Back in the days, I remember feeling overcome with rage inside me as world leaders attempted to outdo one another in heaping praise on the 'extraordinary democratic transition' that the generals and ex-generals were undertaking. The American politicians led the choir of World Class Delusions.
Obama famously urged Dear Leader in N. Korea and Ayatollahs in Iran to behave like Myanmar's old-time crooks and thugs in generals' uniform.
Ex-General Thein Sein was nominated - and even short-listed for the Nobel Peace Prize. ICG in fact picked him to be their man of the hour for the world peace, alongside Brazil's Lulu. Ah, the "pursuit of peace". (For the record, Thein Sein's final legislative act was the Nuremberg-style 4 "National Race and Faith Protection Laws", in the months running up to the 2015 Re-Elections.)
The Burmese nationalists, whether raised in New York City's diaspora or in the heart of the Dry Zone of Burma were completely wild-eyed. Virtually all analysts and scholars, and Burma watchers threw their caution into the wind, and chimed in the political chorus of the day.
Yangon was Democracy's Saudi Arabia, and Suu Kyi's residence at 54 University Avenue turned from a Must-Drive-By spot in the old colonial city in the Lonely Planet's Myanmar Guide to Mecca for the Rich, the Glamorous, the Powerful and the Ignoble. Hilary and Bill Clinton, Norwegian royals (who were not allowed to see poverty on the bank of the famed Irrawaddy River in my fabled town Mandalay), David Cameron, Angelina Jollie, Kevin Rudd, the widower-President of Benazir Bhutto, the Chinese-Malaysian Bond-woman Datuk Michelle Yeo, Tony Blair and the lesser mortals, all descended on the Lady's residence.
A kind of a Burmese Robin Island pilgrimage. Reserved Royals globally soaked up on the Asian Mandela's halo with as much glee on their faces as the dodgy politicians and empty Hollywood-types did.
Nations' highest awards were hand-delivered in boutique little ceremonies at 54 University Avenue, when Suu Kyi was too busy to travel receive them.
Meanwhile, Telenor and other investors wasted no time to move in and striked up multi-billion $ deals with the ex-Generals.
World class journalists didn't get enough interview times with the reformist-duo - the bespectabled ex-General Thein Sein with the barely existent command of English and the Nobel Lady-cum-the-mix of King-Gandhi-and-Mandela. The fawning diplomats did their bed to show their reverence and get a selfie with the Lady. ( I confess. I do have one with her, except that I put it right above our toilet at home - where it belongs - as every guest who has ever been to our house).

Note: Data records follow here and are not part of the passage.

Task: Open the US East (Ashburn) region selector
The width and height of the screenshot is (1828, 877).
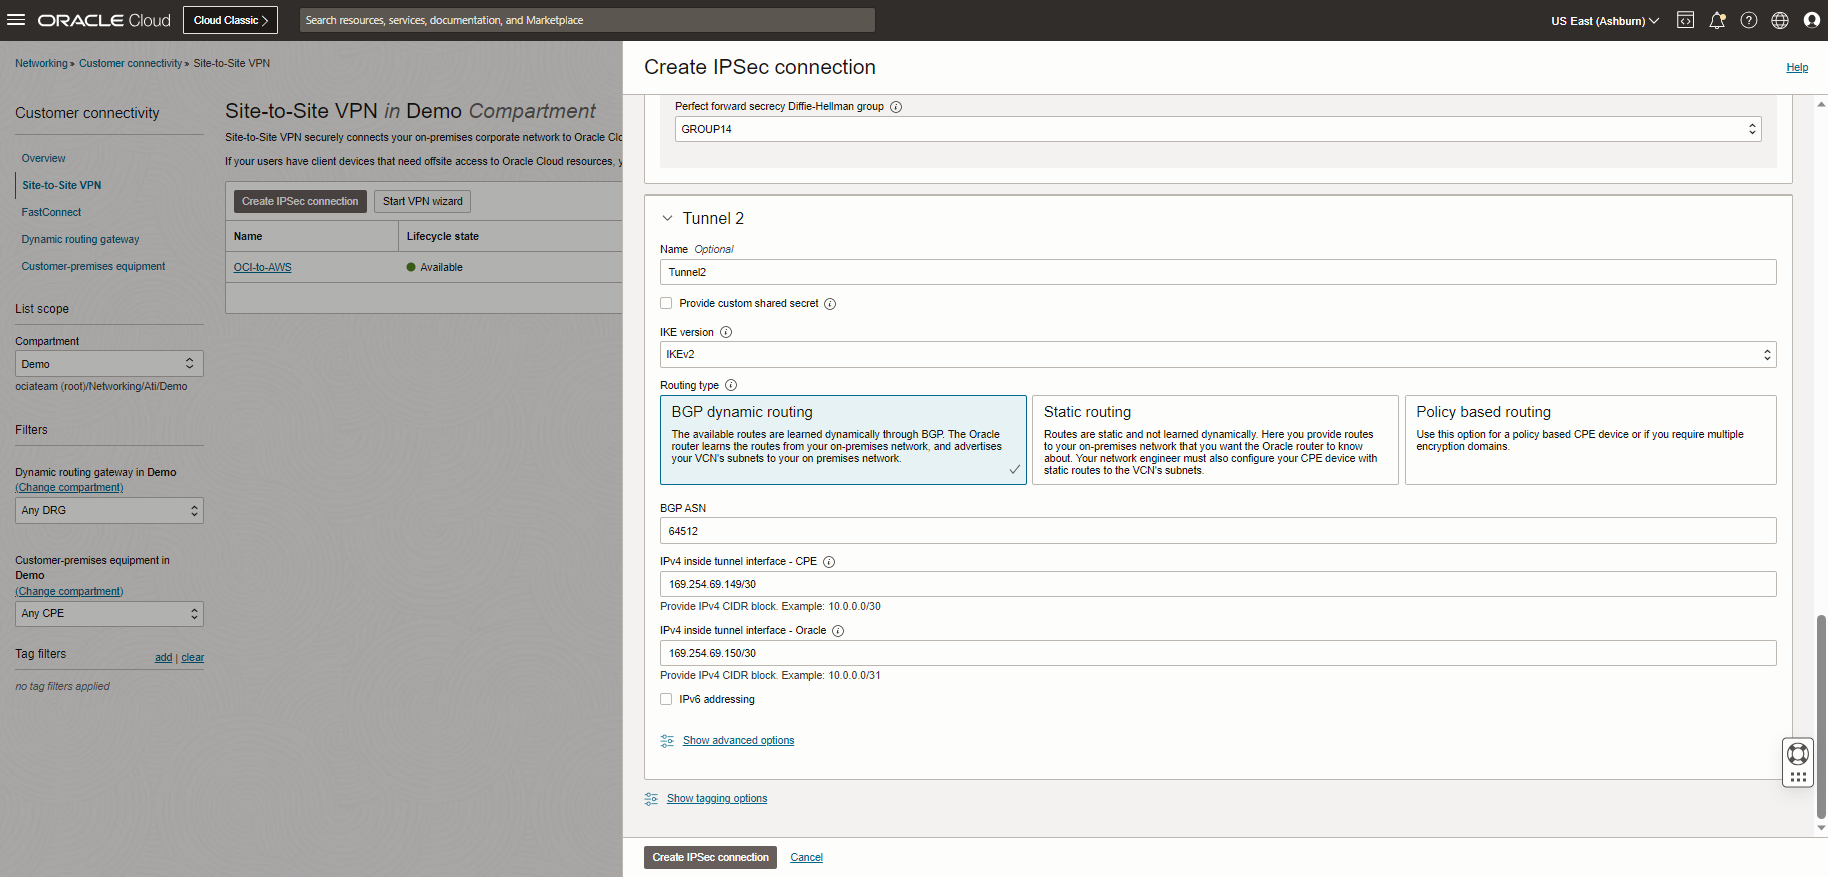Action: (x=1604, y=21)
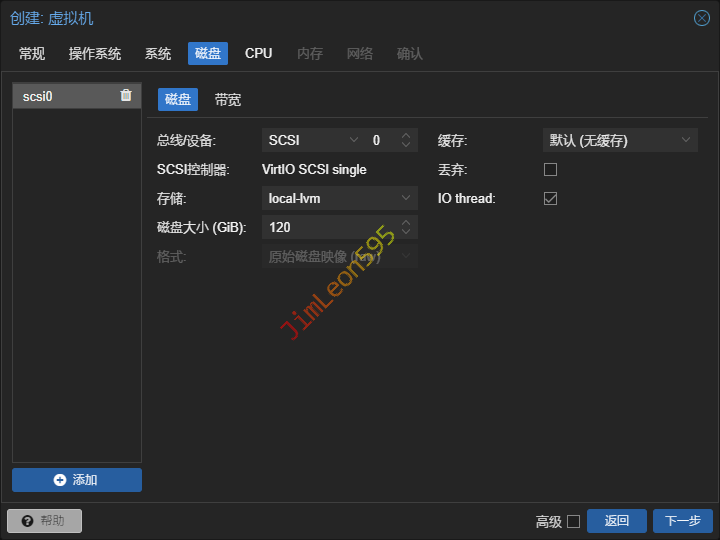Open the Bandwidth (带宽) sub-tab

click(x=228, y=100)
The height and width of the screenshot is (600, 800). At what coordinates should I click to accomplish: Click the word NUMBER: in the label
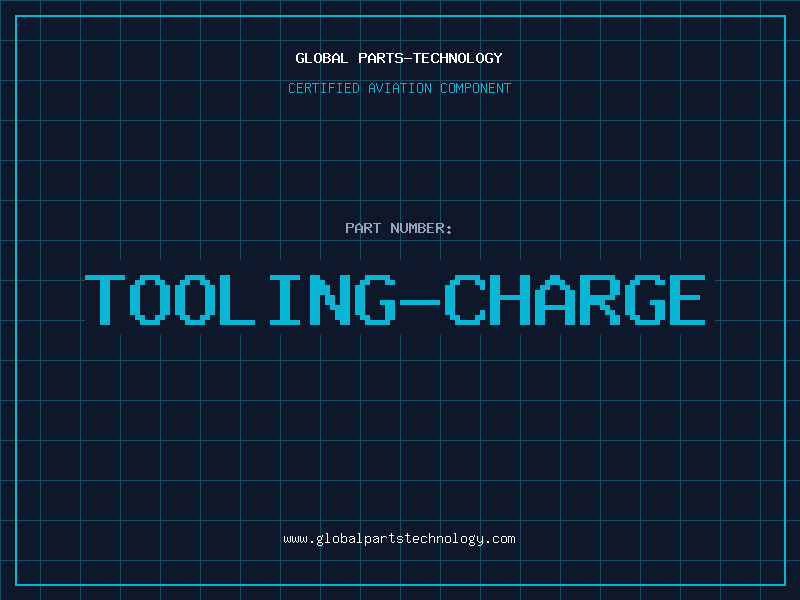coord(422,228)
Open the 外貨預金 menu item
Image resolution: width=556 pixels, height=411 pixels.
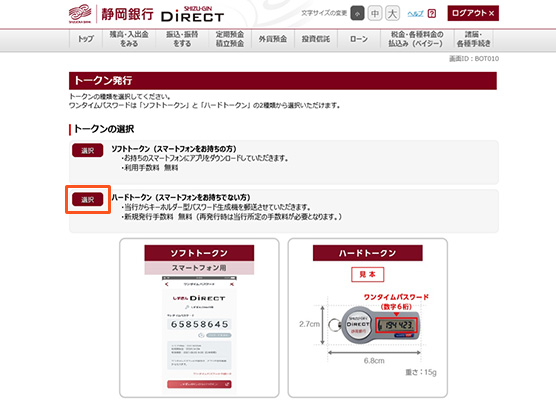click(273, 39)
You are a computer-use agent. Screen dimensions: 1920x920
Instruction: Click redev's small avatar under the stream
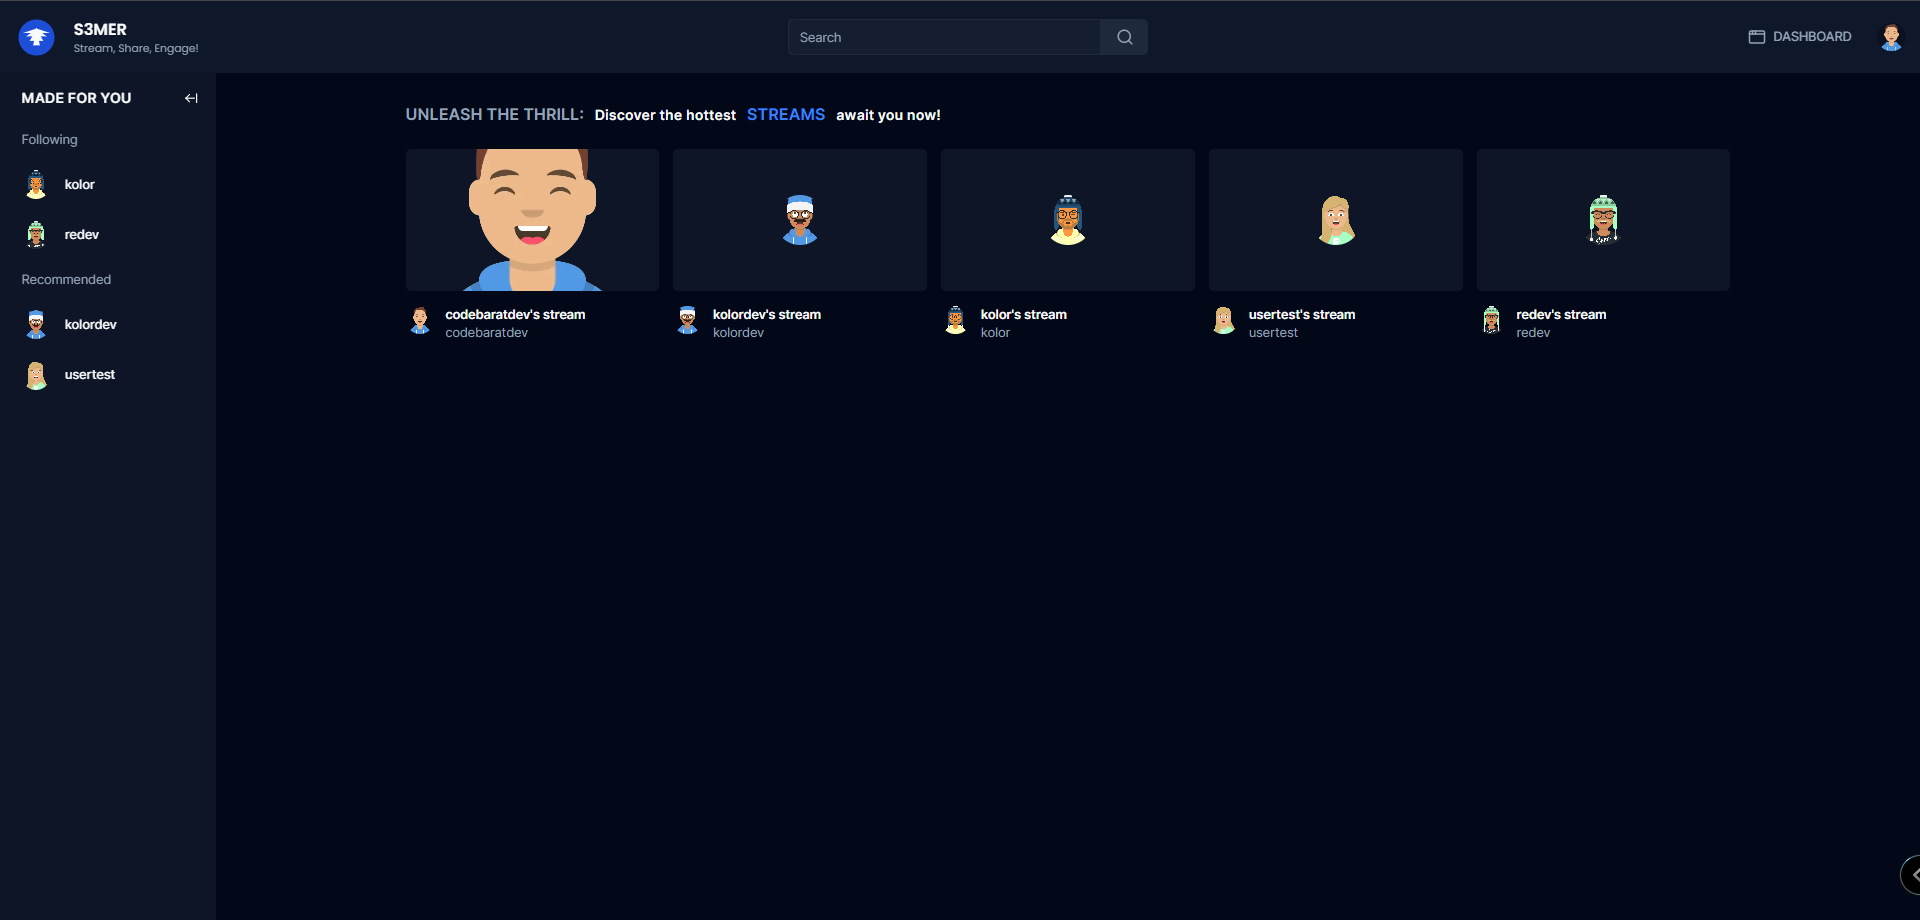(1491, 321)
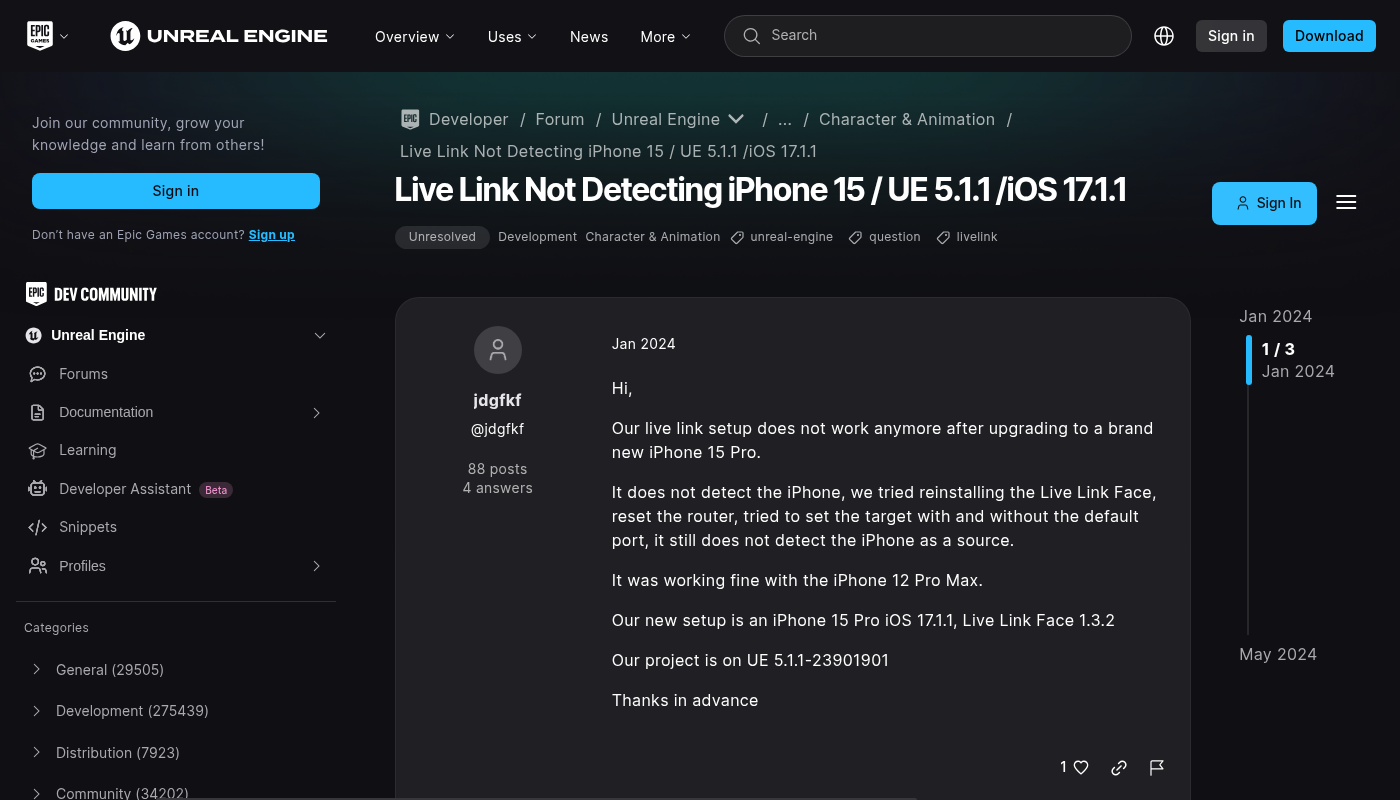The width and height of the screenshot is (1400, 800).
Task: Click the Sign up link
Action: [x=271, y=235]
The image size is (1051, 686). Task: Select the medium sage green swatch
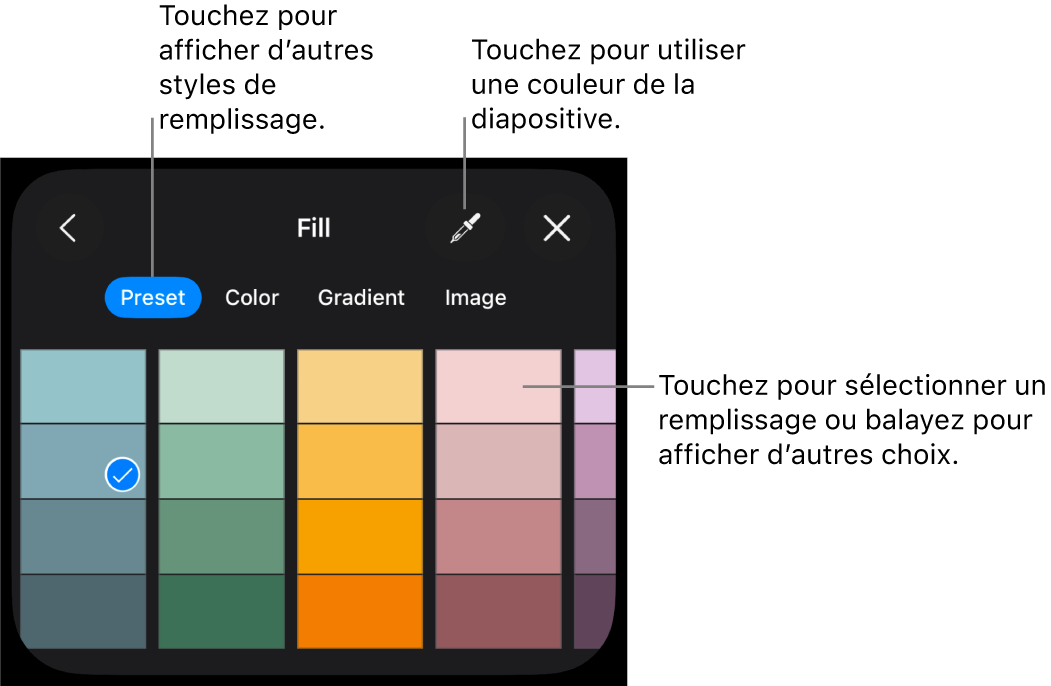point(221,536)
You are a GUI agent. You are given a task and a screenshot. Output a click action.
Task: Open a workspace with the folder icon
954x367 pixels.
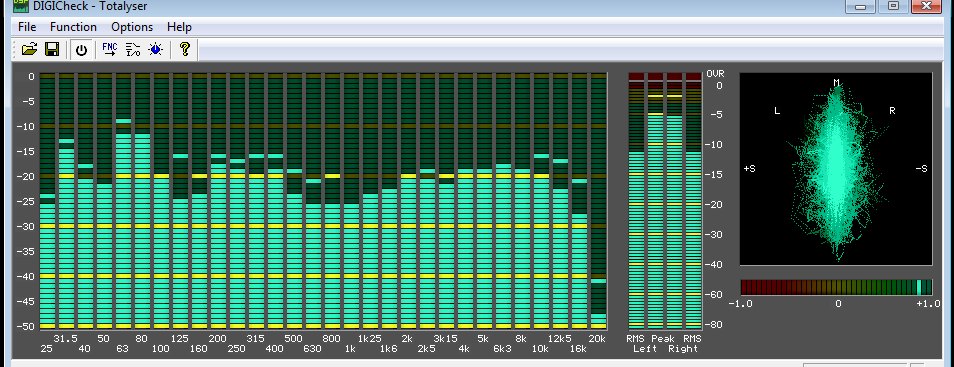pos(29,50)
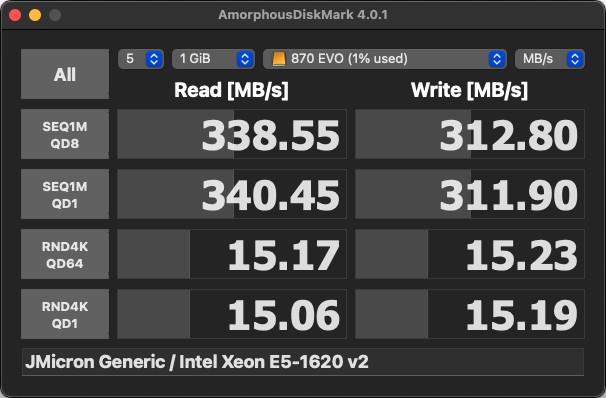606x398 pixels.
Task: Click the blue stepper arrows next to 5
Action: [x=154, y=59]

The victory laps! Private jets from the Hollywood-types to Singaporean Prime Minister, occasionally escorted by the likes of Bono.
This was Burma's - nay, Myanmar's Moment - with the capital M - to shine. Myanmar Spring!
The country widely, and wildly, considered to be one of two post-WWII countries with the greatest development potentials - the other was the Philippines - after Japan, was now resuming its rightful place: to become the "next Asian tiger".
The phraseology coming from the likes of my old - or former - friend Thant Myint-U was the transition was "not perfect" because of the 2008 Constitution that placed the military above any democratic process - right, it wasn't "perfect"! - but still incomparably better than what it had been: a text book example of a military dictatorship.
There were a few of us - maybe just me - who were stupid enough to call out on what we knew to be a complete farce, obviously a World Class Farce, worthy of an entry into the Guinness Book of Records - insofar as the pervasive and popular Fairy Tale of the hitherto Dodgy Generals leading these "top down reforms", switching from the "baby steps" to steady strides.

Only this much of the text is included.